So the reduceBoundaryMatrix function returns two matrices, the reduced boundary matrix and a memory matrix that records all the actions of the reduction algorithm. This is necessary so we can look up what each column in the boundary matrix actually refers to. Once it's reduced each column in the boundary matrix is not necessarily a single simplex but possibly a group of simplices such as some n-dimensional cycle.

The following functions use the reduced matrix to read the intervals for all the features that are born and die throughout the filtration

In [99]:
def readIntervals(reduced_matrix, filterValues): #reduced_matrix includes the reduced boundary matrix AND the memory matrix
    #store intervals as a list of 2-element lists, e.g. [2,4] = start at "time" point 2, end at "time" point 4
    #note the "time" points are actually just the simplex index number for now. we will convert to epsilon value later
    intervals = []
    #loop through each column j
    #if low(j) = -1 (undefined, all zeros) then j signifies the birth of a new feature j
    #if low(j) = i (defined), then j signifies the death of feature i
    for j in range(reduced_matrix[0].shape[1]): #for each column (its a square matrix so doesn't matter...)
        low_j = low(j, reduced_matrix[0])
        if low_j == -1:
            interval_start = [j, -1]
            intervals.append(interval_start) # -1 is a temporary placeholder until we update with death time
            #if no death time, then -1 signifies feature has no end (start -> infinity)
            #-1 turns out to be very useful because in python if we access the list x[-1] then that will return the
            #last element in that list. in effect if we leave the end point of an interval to be -1
            # then we're saying the feature lasts until the very end
        else: #death of feature
            feature = intervals.index([low_j, -1]) #find the feature [start,end] so we can update the end point
            intervals[feature][1] = j #j is the death point
            #if the interval start point and end point are the same, then this feature begins and dies instantly
            #so it is a useless interval and we dont want to waste memory keeping it
            epsilon_start = filterValues[intervals[feature][0]]
            epsilon_end = filterValues[j]
            if epsilon_start == epsilon_end: intervals.remove(intervals[feature])
            
    return intervals

def readPersistence(intervals, filterComplex): 
    #this converts intervals into epsilon format and figures out which homology group each interval belongs to
    persistence = []
    for interval in intervals:
        start = interval[0]
        end = interval[1]
        homology_group = (len(filterComplex[0][start]) - 1) #filterComplex is a list of lists [complex, filter values]
        epsilon_start = filterComplex[1][start]
        epsilon_end = filterComplex[1][end]
        persistence.append([homology_group, [epsilon_start, epsilon_end]])
        
    return persistence
In [100]:
intervals = readIntervals(z, ripsComplex2[1])
intervals
Out[100]:
[[0, -1], [1, 4], [2, 6], [3, 5], [7, 12]]
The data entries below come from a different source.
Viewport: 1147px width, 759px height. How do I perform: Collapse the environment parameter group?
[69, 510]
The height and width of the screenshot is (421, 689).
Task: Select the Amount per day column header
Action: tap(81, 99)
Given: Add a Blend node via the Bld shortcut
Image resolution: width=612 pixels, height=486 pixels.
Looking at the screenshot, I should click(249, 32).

So those are all the intervals for the features that arise and die. The readPersistence function will just convert the start/end points from being indices in the boundary matrix to their corresponding $\epsilon$ value. It will also figure out to which homology group (i.e. which Betti number dimension) each interval belongs.

In [101]:
persist1 = readPersistence(intervals, ripsComplex2)
persist1
Out[101]:
[[0, [0, 5.8309518948453007]],
 [0, [0, 3.0]],
 [0, [0, 5.0]],
 [0, [0, 3.0]],
 [1, [5.0, 5.8309518948453007]]]

This function will just graph the persistence barcode for individual dimensions.

In [39]:
import matplotlib.pyplot as plt
def graph_barcode(persistence, homology_group = 0): 
    #this function just produces the barcode graph for each homology group
    xstart = [s[1][0] for s in persistence if s[0] == homology_group]
    xstop = [s[1][1] for s in persistence if s[0] == homology_group]
    y = [0.1 * x + 0.1 for x in range(len(xstart))]
    plt.hlines(y, xstart, xstop, color='b', lw=4)
    #Setup the plot
    ax = plt.gca()
    plt.ylim(0,max(y)+0.1)
    ax.yaxis.set_major_formatter(plt.NullFormatter())
    plt.xlabel('epsilon')
    plt.ylabel("Betti dim %s" % (homology_group,))
    plt.show()
In [102]:
graph_barcode(persist1, 0)
graph_barcode(persist1, 1)

Schweeeeet! Persistent homology, at last!
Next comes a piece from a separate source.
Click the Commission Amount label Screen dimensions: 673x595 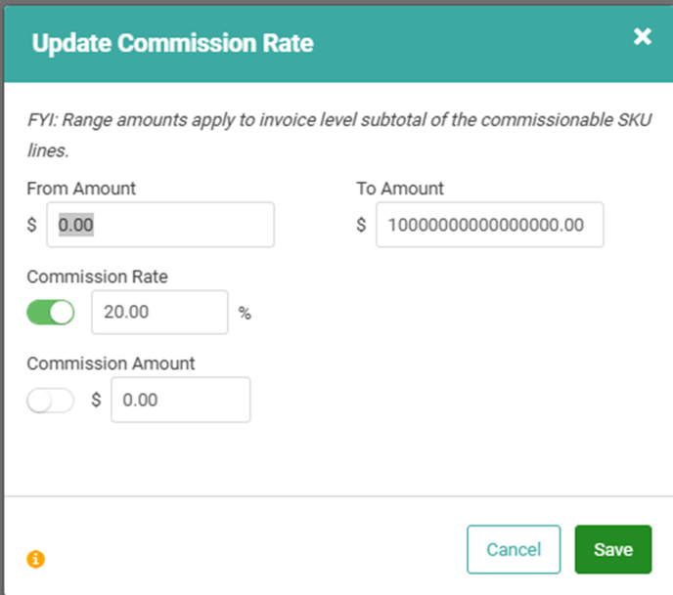111,363
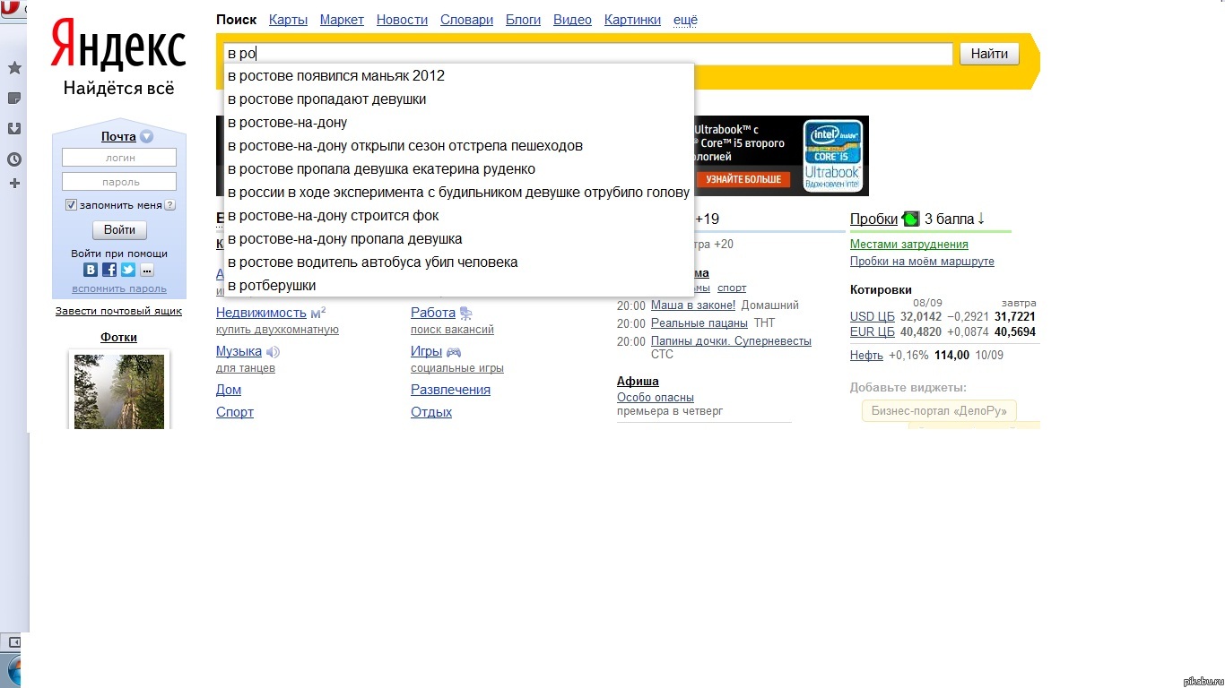This screenshot has width=1225, height=688.
Task: Open the Opera notes panel icon
Action: coord(14,98)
So we've graphed the barcode diagrams for the first two Betti numbers. The first barcode is a little underwhelming since what we want to see is some bars that are significantly longer than others, indicating a true feature. In this case, the Betti 0 barcode has a longest bar which represents the single connected componenent that is formed with the box, but it's not that much longer then the next longest bar. That's mostly an artifact of the example being so simple. If I had added in a few more points then we would see a more significant longest bar.

The Betti 1 barcode is in a lot better shape. We clearly just have a single long bar indicating the 1-dimensional cycle that exists up until the box "fills in" at $\epsilon = 5.8$.

An important feature of persistent homology is being able to find the data points that lie on some interesting topological feature. If all persistent homology could do was give us barcodes and tell us how many connected components and cycles then that would be useful but wanting.

What we really want to be able to do is say, "hey look, the barcode shows there's a statistically significant 1-dimensional cycle, I wonder which data points form that cycle?"

To test out this procedure, let's modify our simple "box" simplicial complex a bit and add another edge (giving us another connected component).

In [66]:
data_b = np.array([[1,4],[1,1],[6,1],[6,4],[12,3.5],[12,1.5]])
In [76]:
graph2b = buildGraph(raw_data=data_b, epsilon=8) #epsilon is set to a high value to create a maximal complex
rips2b = ripsFiltration(graph2b, k=3)
SimplicialComplex.drawComplex(origData=data_b, ripsComplex=rips2b[0], axes=[0,14,0,6])

The depiction shows the maximal complex since we set $\epsilon$ to be a high value. But I tried to design the data so the "true" features are a box (which is a 1-dim cycle) and an edge off to the right, for a total of two "true" connected components.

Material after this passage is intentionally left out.